▸ ENTRIES PROVIDED:
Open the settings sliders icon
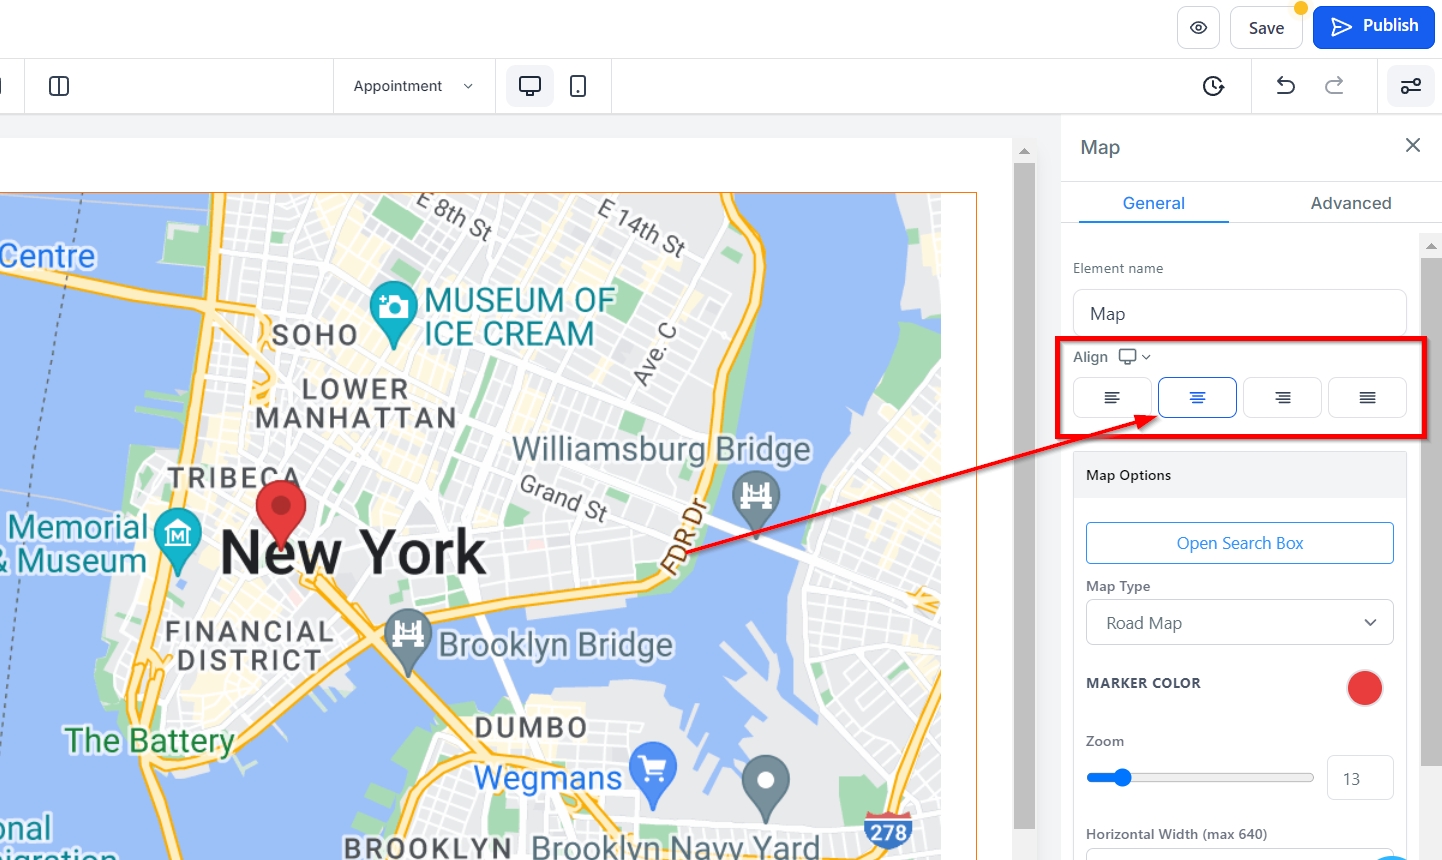Screen dimensions: 1442x860 tap(1410, 86)
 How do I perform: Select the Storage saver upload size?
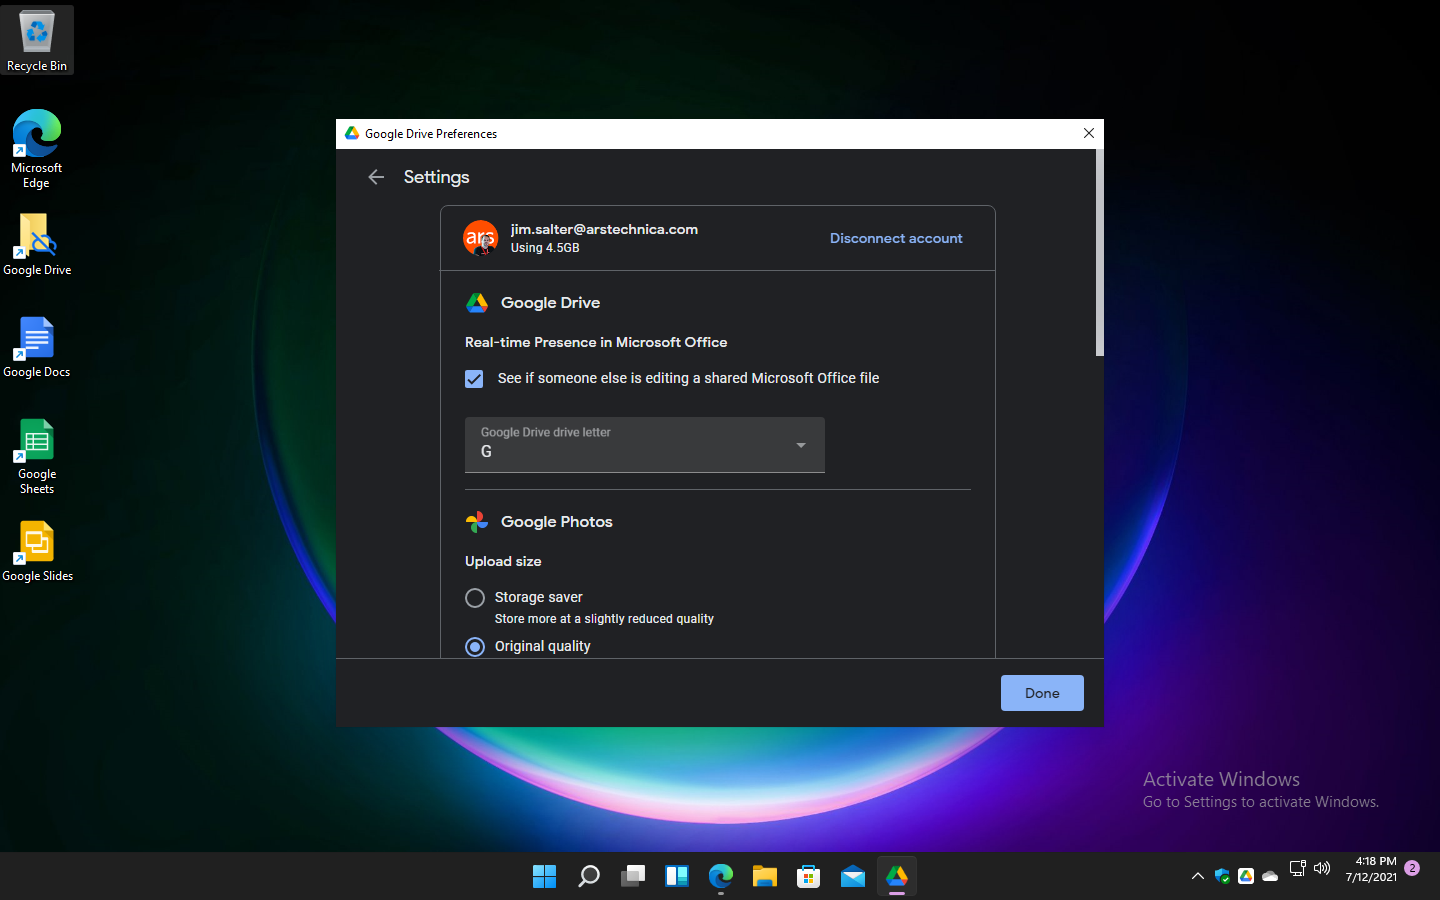click(475, 597)
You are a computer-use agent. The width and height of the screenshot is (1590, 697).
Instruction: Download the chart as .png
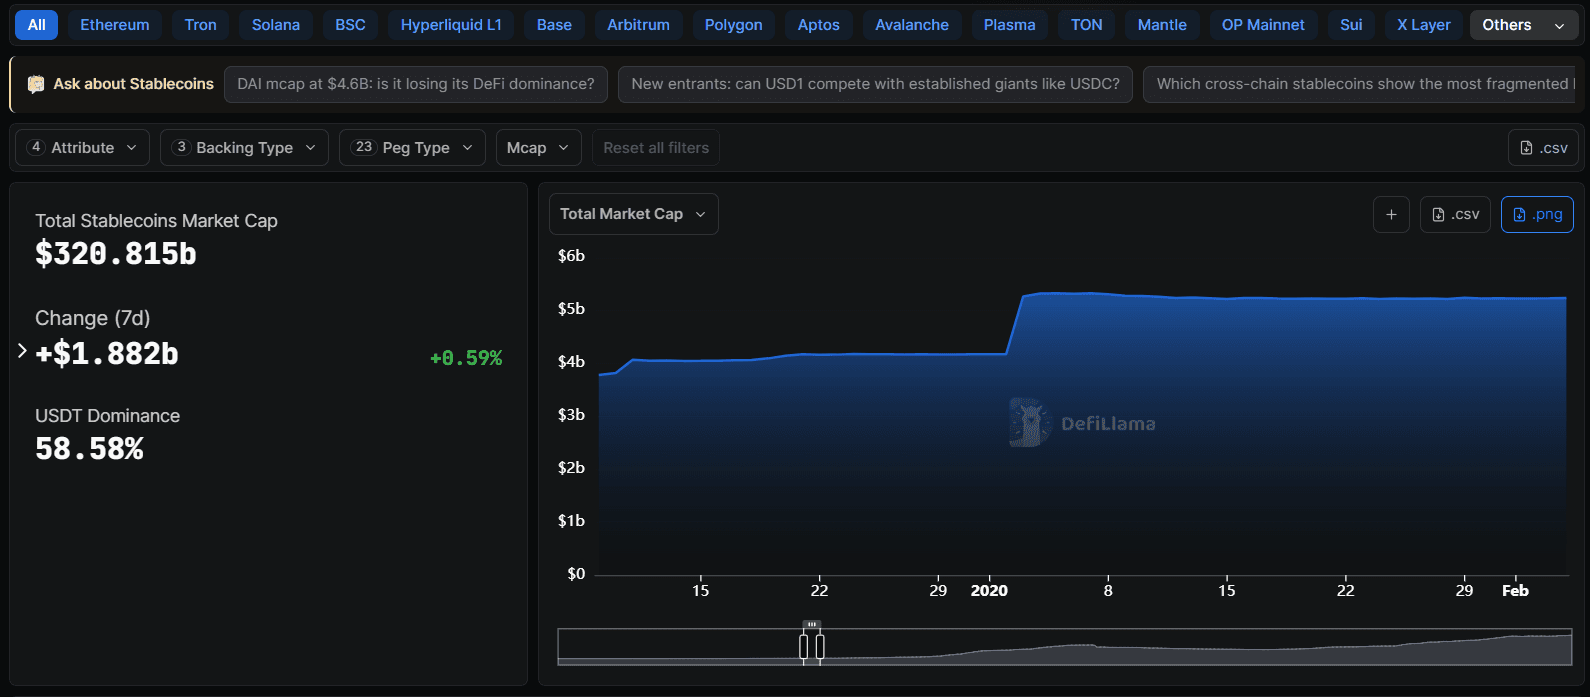(x=1537, y=214)
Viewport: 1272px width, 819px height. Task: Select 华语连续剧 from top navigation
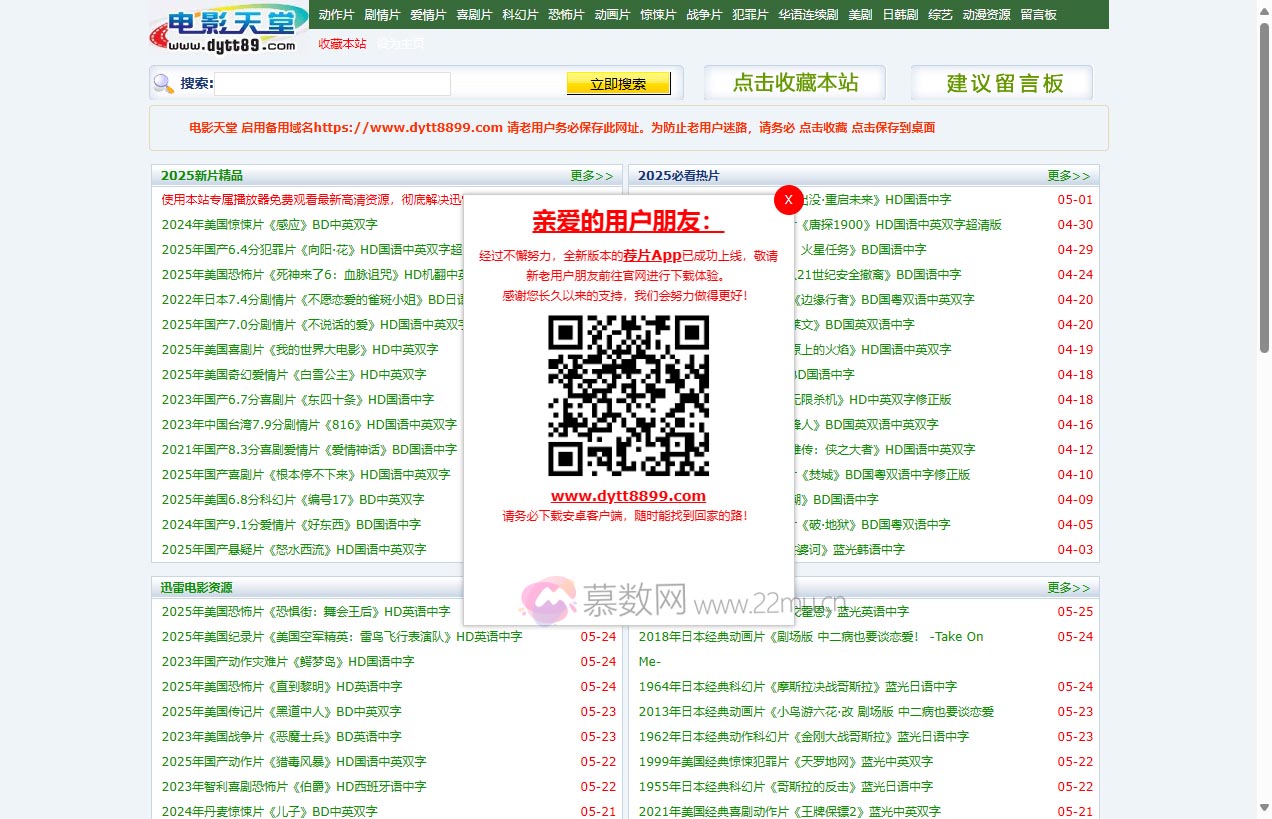pos(808,15)
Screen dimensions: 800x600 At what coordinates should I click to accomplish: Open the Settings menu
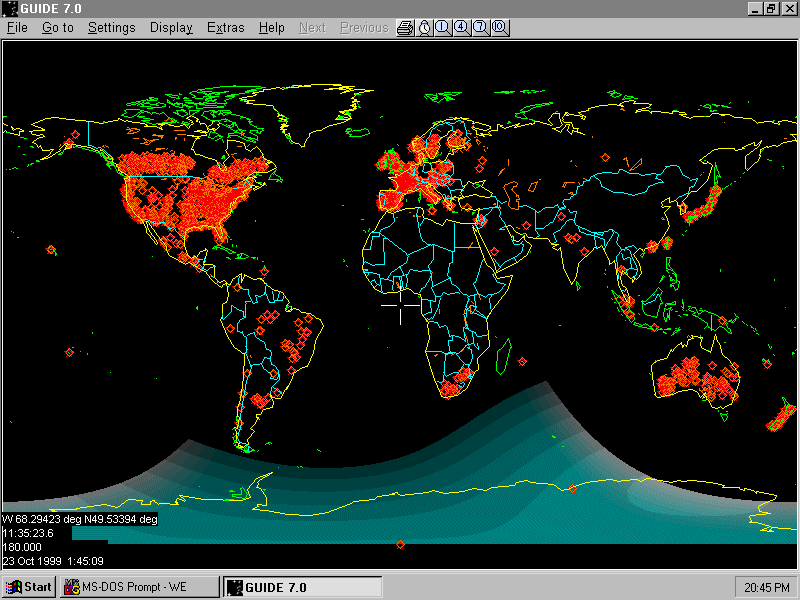[111, 28]
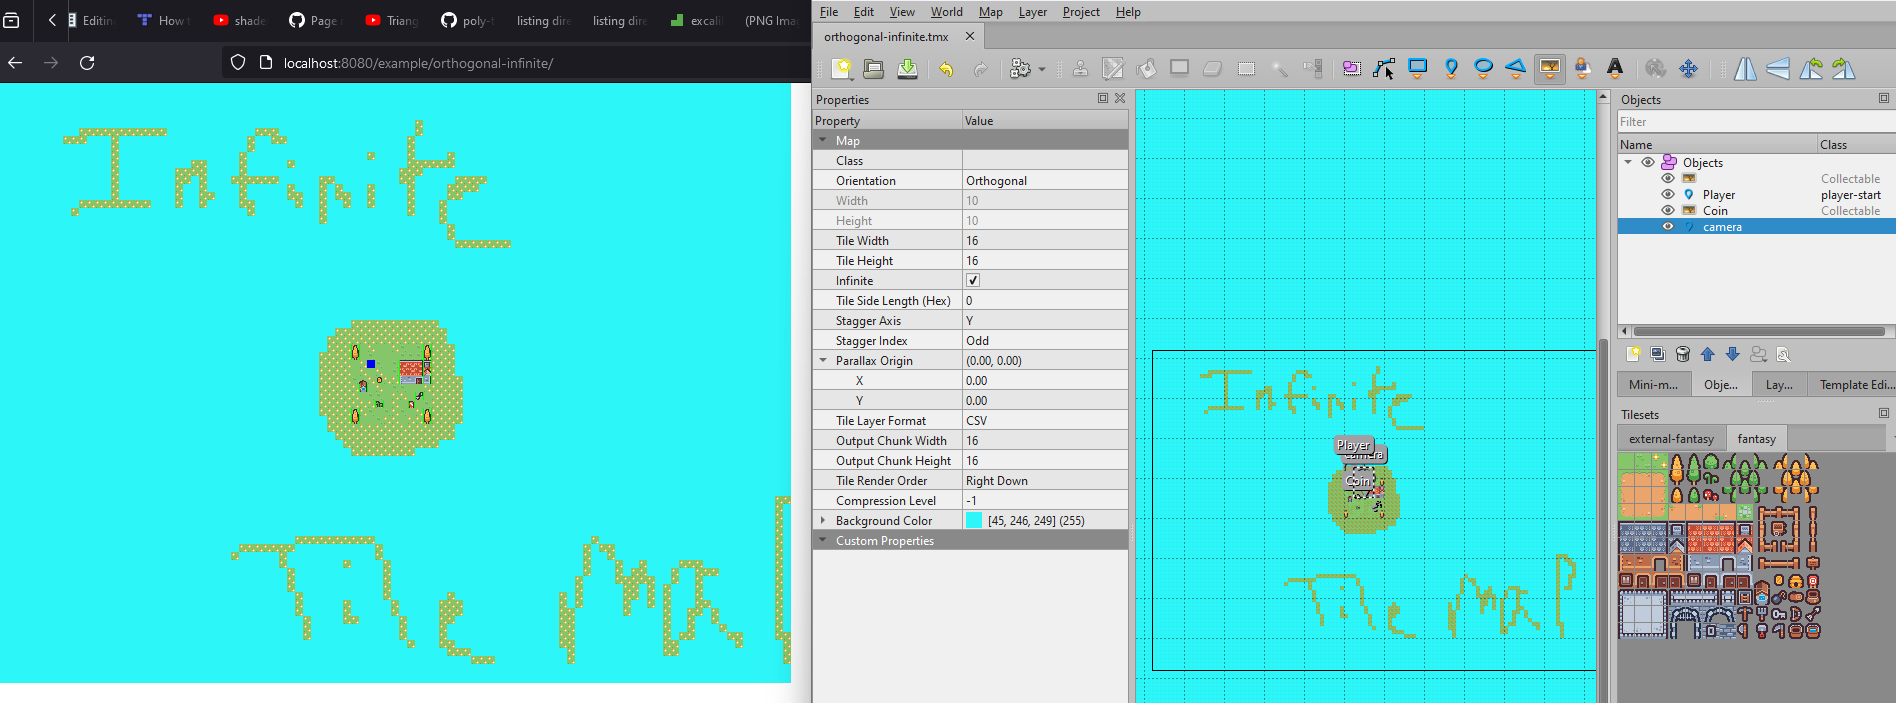Image resolution: width=1896 pixels, height=703 pixels.
Task: Toggle visibility of the Coin object
Action: coord(1667,211)
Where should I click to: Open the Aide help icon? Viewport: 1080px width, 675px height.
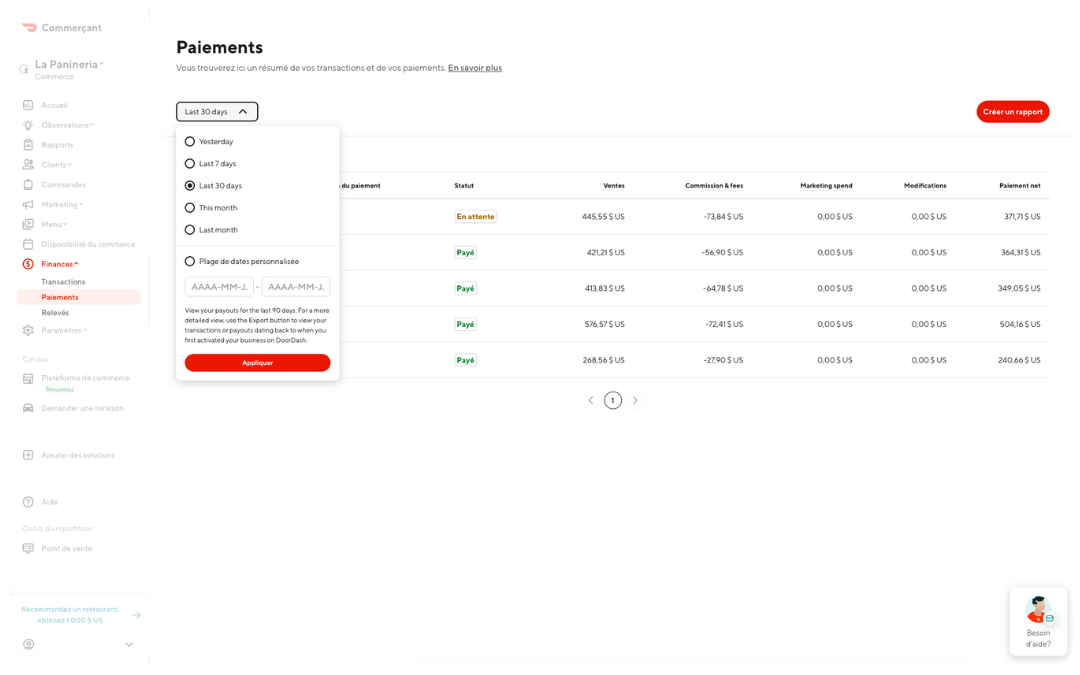point(28,501)
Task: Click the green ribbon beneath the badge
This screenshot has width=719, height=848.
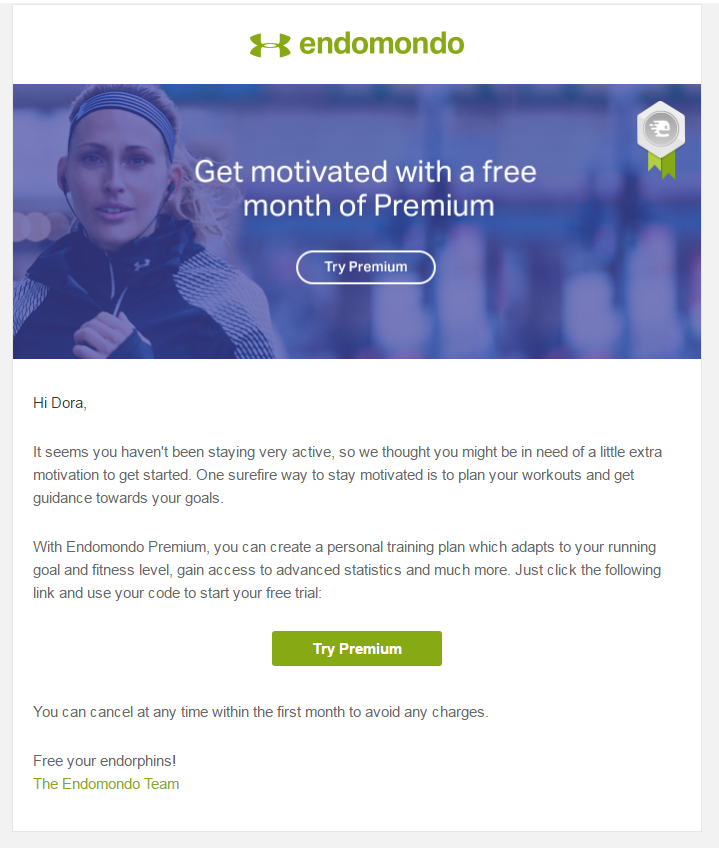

▸ EXERCISE OBJECTIVE: Only a number is expected here: the tally of lines above that contain "screenshot". Please write nothing more.

▸ RESULT OF THIS EXERCISE: 2